About this exercise - Show each line of the data below in which "agent" occurs.

Data supplied -

*** Block opens ***

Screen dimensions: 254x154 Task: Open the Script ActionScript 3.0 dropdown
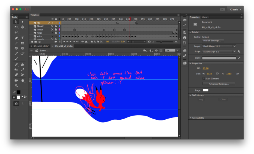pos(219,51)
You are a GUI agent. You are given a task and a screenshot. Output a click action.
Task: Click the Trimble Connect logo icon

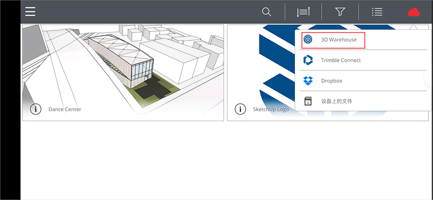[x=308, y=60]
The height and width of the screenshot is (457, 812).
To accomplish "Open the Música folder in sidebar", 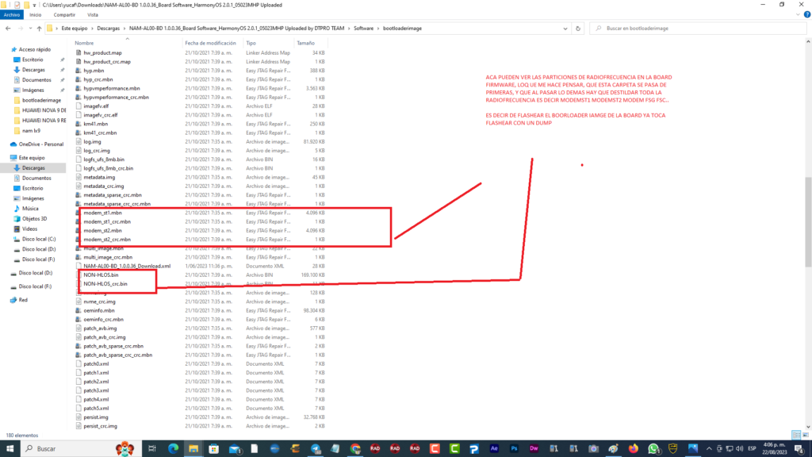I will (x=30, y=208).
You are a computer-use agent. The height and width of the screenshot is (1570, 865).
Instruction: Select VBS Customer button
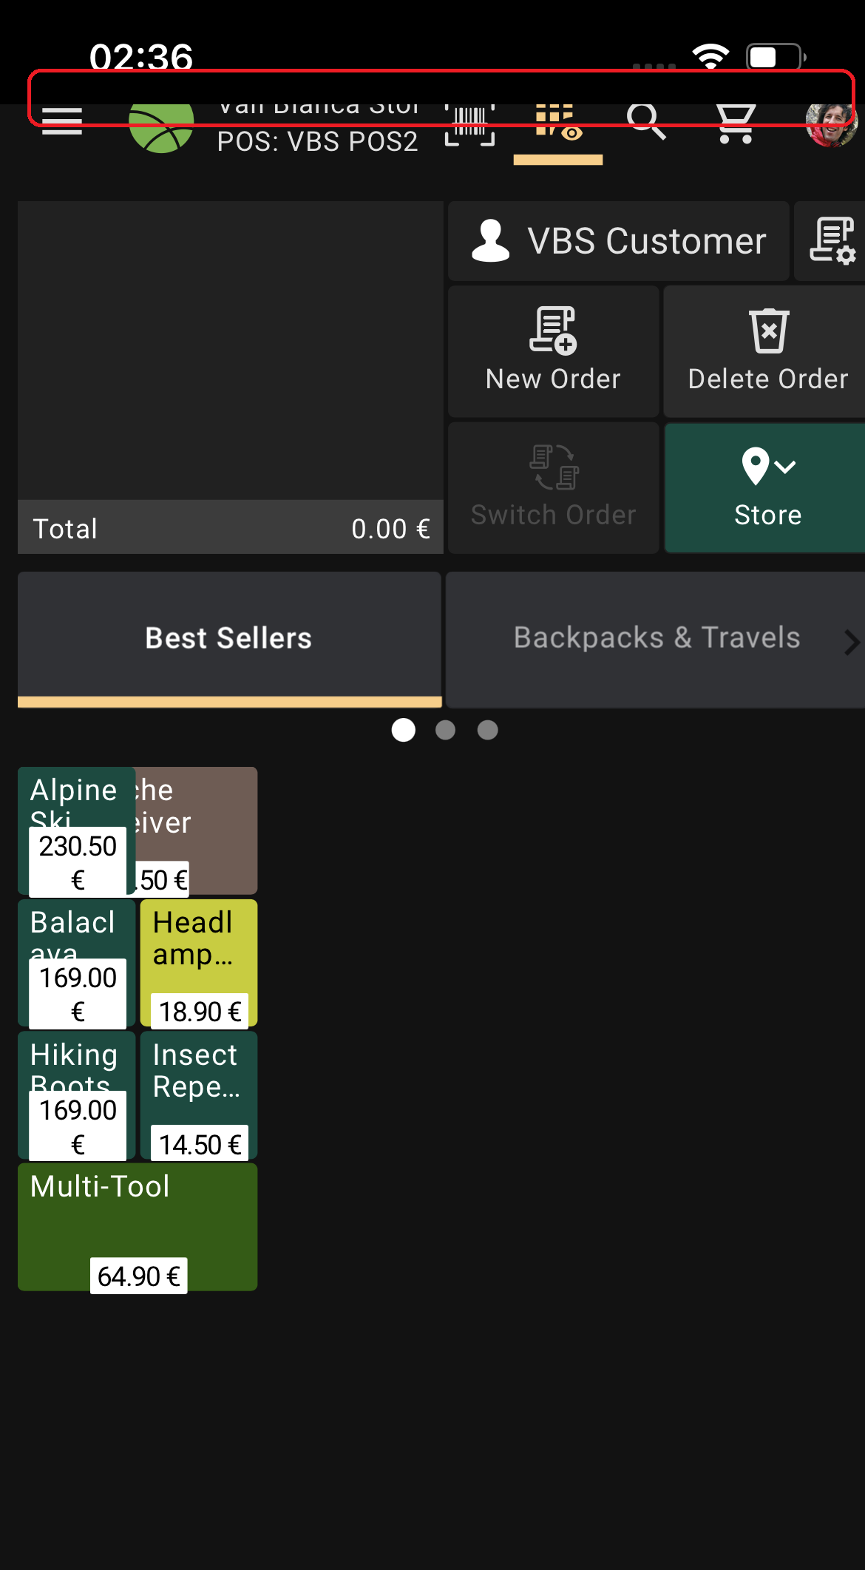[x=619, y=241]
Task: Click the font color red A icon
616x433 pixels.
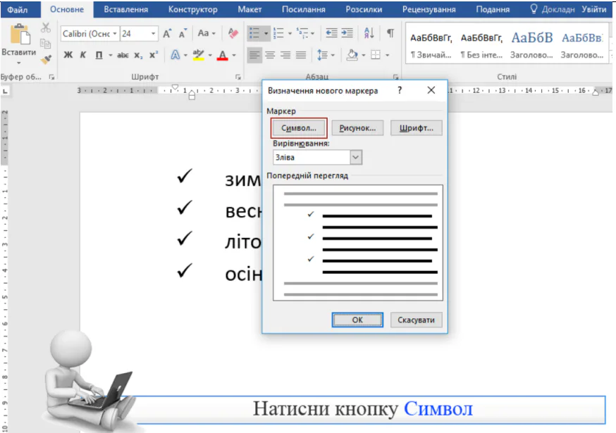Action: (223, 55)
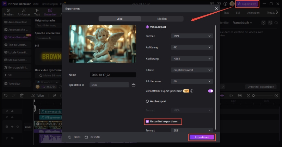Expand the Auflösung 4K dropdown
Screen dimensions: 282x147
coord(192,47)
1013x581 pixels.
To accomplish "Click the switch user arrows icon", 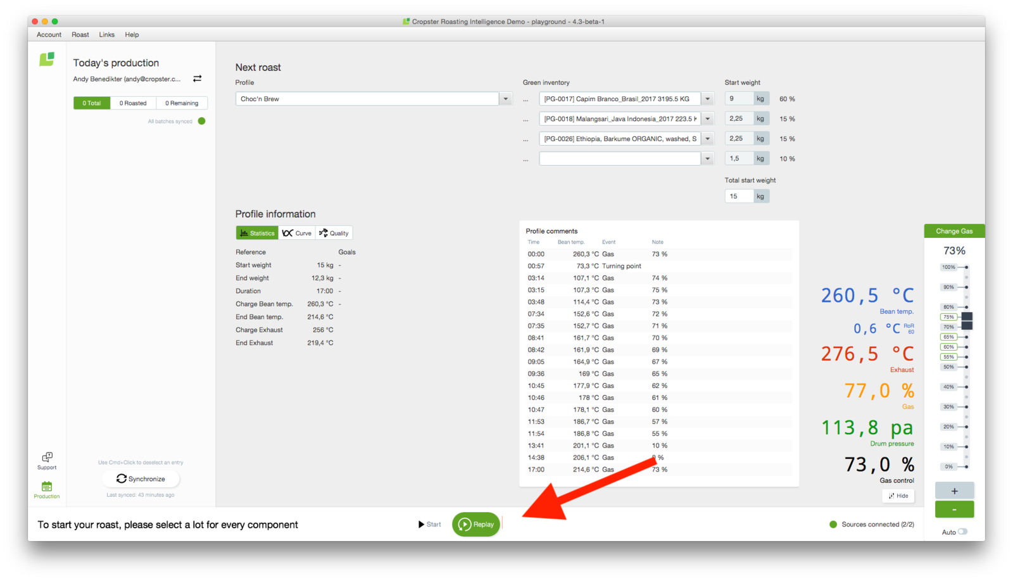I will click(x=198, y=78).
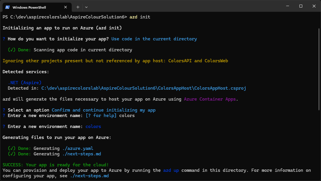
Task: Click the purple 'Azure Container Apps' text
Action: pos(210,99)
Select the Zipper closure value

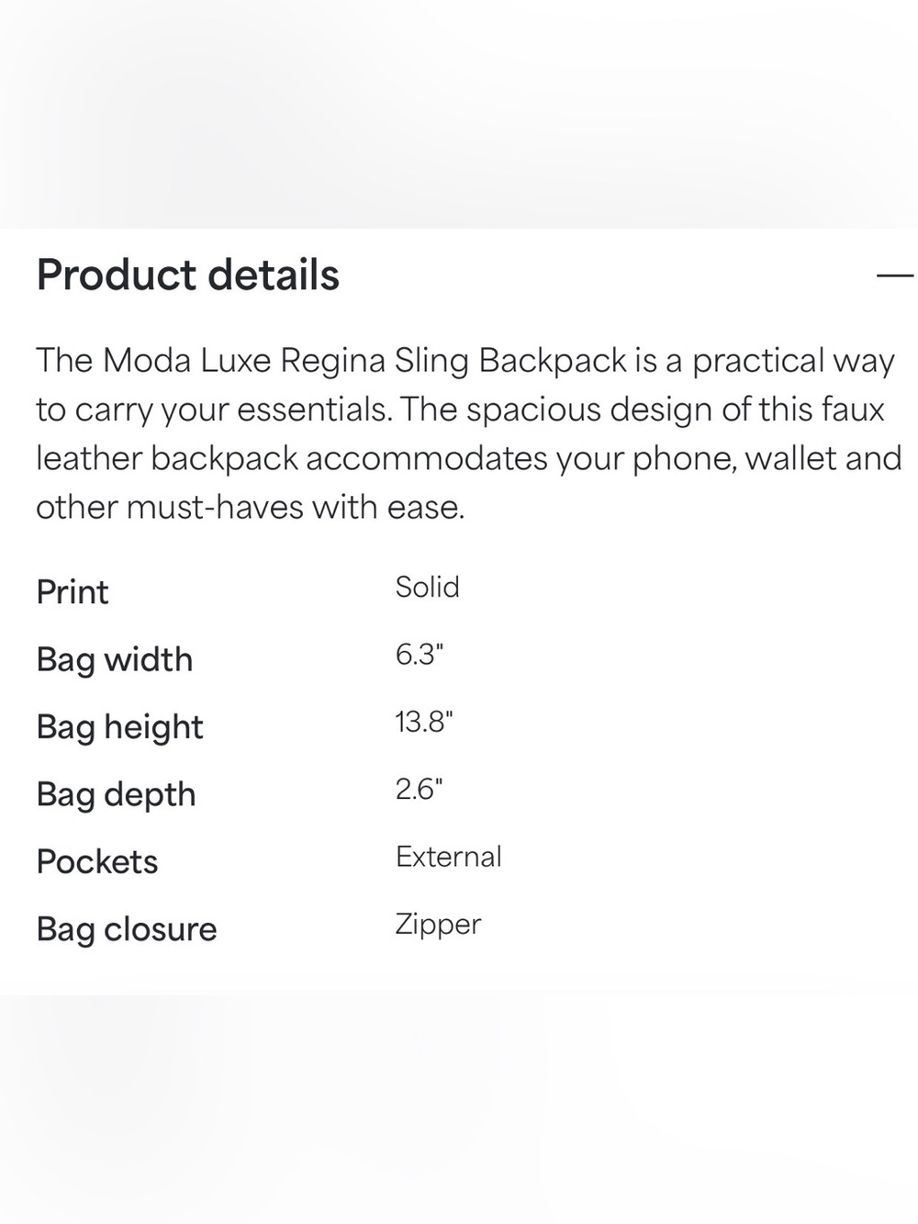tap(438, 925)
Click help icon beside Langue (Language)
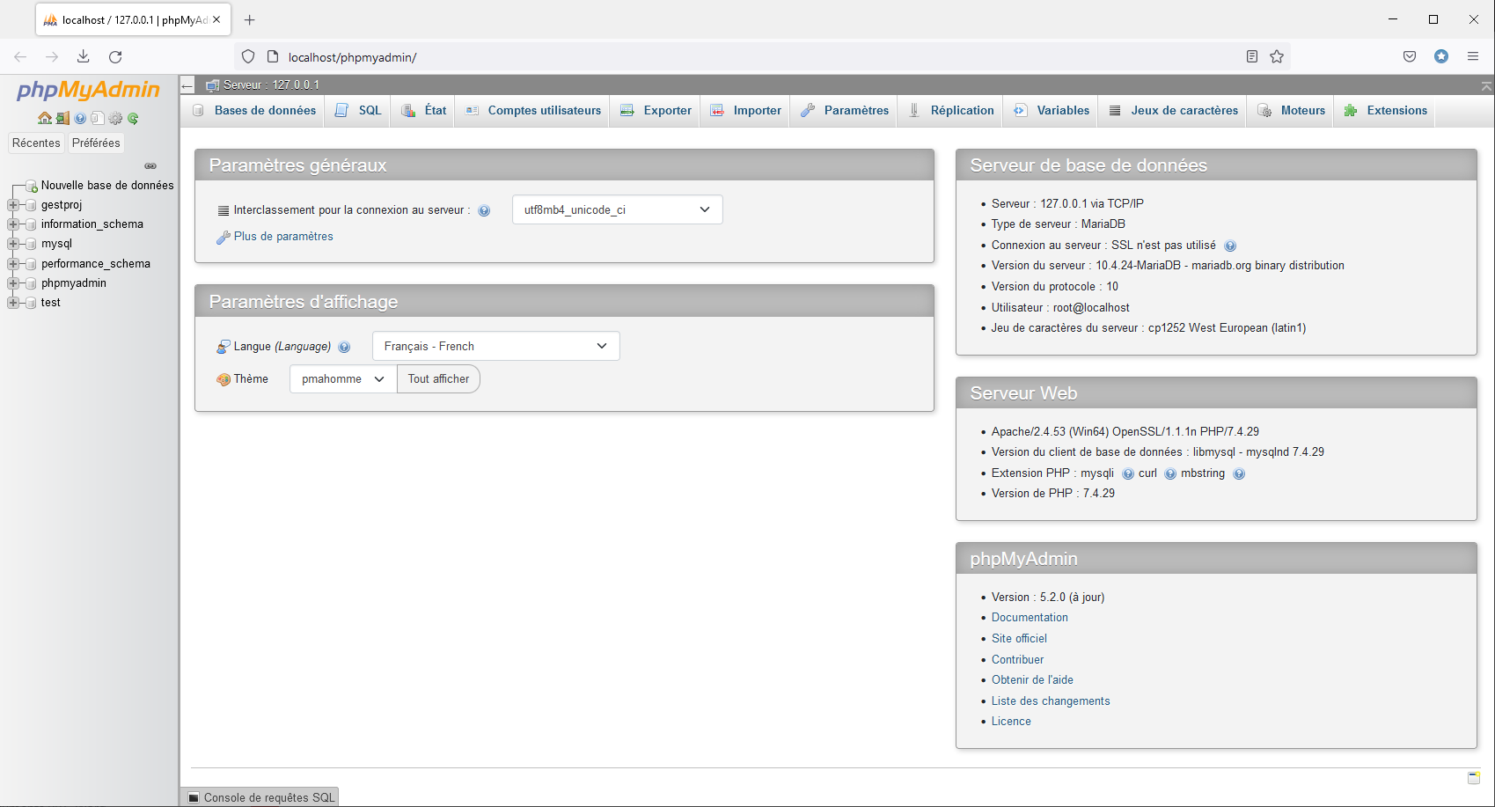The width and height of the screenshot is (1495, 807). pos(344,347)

*** Block closes ***

Output of the task -
You are a GUI agent. You are given a task and a screenshot. Output a click action.
You are a computer-use agent. The height and width of the screenshot is (1570, 865).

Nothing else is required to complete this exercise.